Search code examples
pythonpandaslistlist-comprehensionany

Creating a Conditional Numerical List of Features in Python


I am trying to create a numerical index list that pulls from a list of columns given that any string in a feature list is contained in the name of those columns.

I have attempted to use a list comprehension with conditional statements. However, the code gives me a Type Error "in requires string as left operand, not bool".

import pandas as pd
feature_list = ['a', 'b']

x = pd.DataFrame({"data_a":[1,2,3], "data_b":[1,2,3], "data_c":[1,2,3]})

numerical_index_list = [x.columns.get_loc(a) for a in [b for b in list(x.columns) if any(c for c in feature_list) in b]]

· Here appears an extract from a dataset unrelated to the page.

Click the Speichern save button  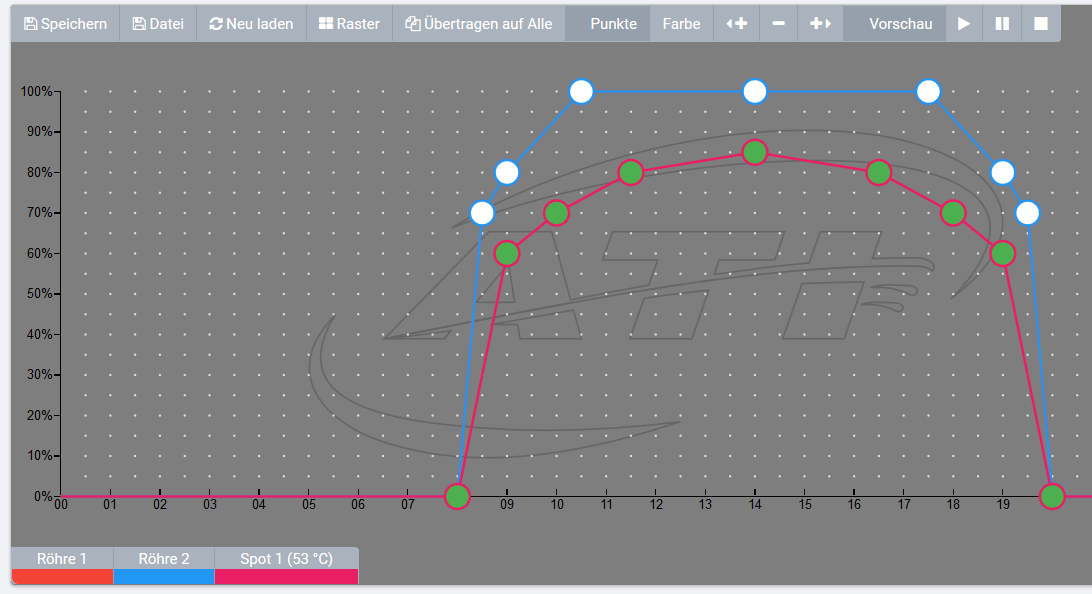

Would anybody be able to help me get a conditional list comprehension that will give me a list of columns that contain the strings a and b ["data_a", "data_b"]?


Solution

  • You could use feature_list as a set and see if that and the column name intersect. This seems to be the approach you're trying for; although I believe this is faulty as the word data has a in it therefore all pass that test.

    features = set(feature_list)
    cols = x.columns
    [cols.get_loc(c) for c in cols if features.intersection(c)]
    #[0, 1, 2]
    

    Maybe use a better method of determining if column is a subset of feature_list? Something like if c[-1] in features? This way only the first 2 pass and the last won't as c isn't in feature_list.

    [cols.get_loc(c) for c in cols if c[-1] in feature_list]
    #[0, 1]
    

    Or more relevant to your comment just remove "data_" from the column name and use the first method.

    [cols.get_loc(c) for c in cols if features.intersection('_'.join(c.split('_')[1:]))]
    #[0, 1]